This is typical of the Clinton mafia. They are thugs who happen to be politicians. Bill and Hillary are Bonnie and Clyde of American politics. The press seems not really comprehend that fact:
Mr. McAuliffe, who knows of Mr. Band’s diligent scorekeeping, emphasized that “revenge is not what the Clintons are about.” The accounting is more about being practical, he said, adding, “You have to keep track of this.”
Mr. Band, who declined to comment, is hardly alone in tallying those considered to have crossed the former candidate or the former president in recent months by supporting Mr. Obama. As the Obama bandwagon has swelled, so have the lists of people Clinton loyalists regard as some variation of “ingrate,” “traitor” or “enemy,” according to the associates and campaign officials, who would speak only on condition of anonymity.
Philippe Reines, a spokesman for both Clintons, said neither kept any specific catalog of those believed to have wronged them. “There is no list,” Mr. Reines said.
The lists maintained by supporters tend to be less formal documents than spoken diatribes, with offenders’ names spat forth in rants, gripe sessions and post-mortems.
Several names and entities are common among various list makers. The lineup invariably begins with A-list members like Gov. Bill Richardson of New Mexico; Representative James E. Clyburn of South Carolina, the House Democratic whip; Gregory B. Craig, Mr. Clinton’s lawyer in his impeachment and trial; David Axelrod, Mr. Obama’s chief strategist; Senator Claire McCaskill of Missouri; and several Kennedys.

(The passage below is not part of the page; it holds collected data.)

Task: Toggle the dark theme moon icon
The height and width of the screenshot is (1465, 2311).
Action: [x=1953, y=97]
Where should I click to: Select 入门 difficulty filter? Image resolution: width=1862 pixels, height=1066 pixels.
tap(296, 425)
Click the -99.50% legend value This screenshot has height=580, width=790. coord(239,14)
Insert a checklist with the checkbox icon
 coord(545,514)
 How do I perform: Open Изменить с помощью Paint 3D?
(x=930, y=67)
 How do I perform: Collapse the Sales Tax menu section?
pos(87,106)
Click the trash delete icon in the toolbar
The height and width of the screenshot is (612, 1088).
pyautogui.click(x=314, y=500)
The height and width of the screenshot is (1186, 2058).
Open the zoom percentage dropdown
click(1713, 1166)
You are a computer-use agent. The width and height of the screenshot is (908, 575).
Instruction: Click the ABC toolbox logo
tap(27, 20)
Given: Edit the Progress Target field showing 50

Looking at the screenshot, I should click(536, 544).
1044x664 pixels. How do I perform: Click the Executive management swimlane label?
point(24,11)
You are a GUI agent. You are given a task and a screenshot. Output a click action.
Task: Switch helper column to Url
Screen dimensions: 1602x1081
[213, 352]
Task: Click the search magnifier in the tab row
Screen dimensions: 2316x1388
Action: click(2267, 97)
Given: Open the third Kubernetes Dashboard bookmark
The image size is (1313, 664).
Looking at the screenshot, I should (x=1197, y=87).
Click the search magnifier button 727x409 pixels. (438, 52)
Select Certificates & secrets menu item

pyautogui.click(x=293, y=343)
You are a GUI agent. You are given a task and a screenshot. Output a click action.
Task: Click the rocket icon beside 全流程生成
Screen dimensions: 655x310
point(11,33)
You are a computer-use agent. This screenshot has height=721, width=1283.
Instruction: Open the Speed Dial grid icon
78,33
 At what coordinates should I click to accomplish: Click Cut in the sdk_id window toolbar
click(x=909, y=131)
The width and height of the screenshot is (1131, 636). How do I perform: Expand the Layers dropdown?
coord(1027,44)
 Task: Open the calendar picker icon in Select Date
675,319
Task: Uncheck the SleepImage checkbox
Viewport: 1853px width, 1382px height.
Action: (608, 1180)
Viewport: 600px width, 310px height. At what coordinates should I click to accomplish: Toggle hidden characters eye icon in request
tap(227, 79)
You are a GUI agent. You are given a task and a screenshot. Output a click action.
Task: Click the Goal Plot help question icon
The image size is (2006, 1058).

Some members of the Democratic Party’s rules committee, the state of Iowa and the caucus system in general are also near the top.
The news media have already focused on some list entries, including the online gossip purveyor Matt Drudge (who had the nerve to show up at Mrs. Clinton’s departure speech on Saturday), Todd S. Purdum of Vanity Fair (the author of a recent profile of Mr. Clinton) and the cable network MSNBC (whose hosts Chris Matthews and Keith Olbermann are charter list members, Clinton associates said).
The lists are also reported to include lesser-known Obama-supporting members of Congress (for whom the Clintons campaigned), former ambassadors (appointed by Mr. Clinton) or Clinton White House officials turned Obama advisers (like Anthony Lake, a former national security adviser, and Susan Rice, a former White House and State Department official).
These are people who should know better than to ask the former president or first lady for a job recommendation for a son-in-law.
Prominent list entries tend to be philosophical about their status. “When you’re on the losing end of a campaign, your sense of victimization is higher,” said Joe Andrew, the former chairman of the Democratic National Committee (appointed by Mr. Clinton) who joined the lists after he switched his superdelegate allegiance from Mrs. Clinton to Mr. Obama just before the primary in his home state, Indiana.
Mr. Richardson, the former energy secretary and United Nations ambassador under President Clinton who endorsed Mr. Obama after leaning toward Mrs. Clinton, said, “I know they’re unhappy, but I’ve been on these lists before.”
While Mrs. Clinton has a short list of people who disappointed her, Mr. Clinton, who reportedly has an encyclopedic memory of all the people he has helped, employed or appointed over the years, apparently has a far longer one, the campaign officials said.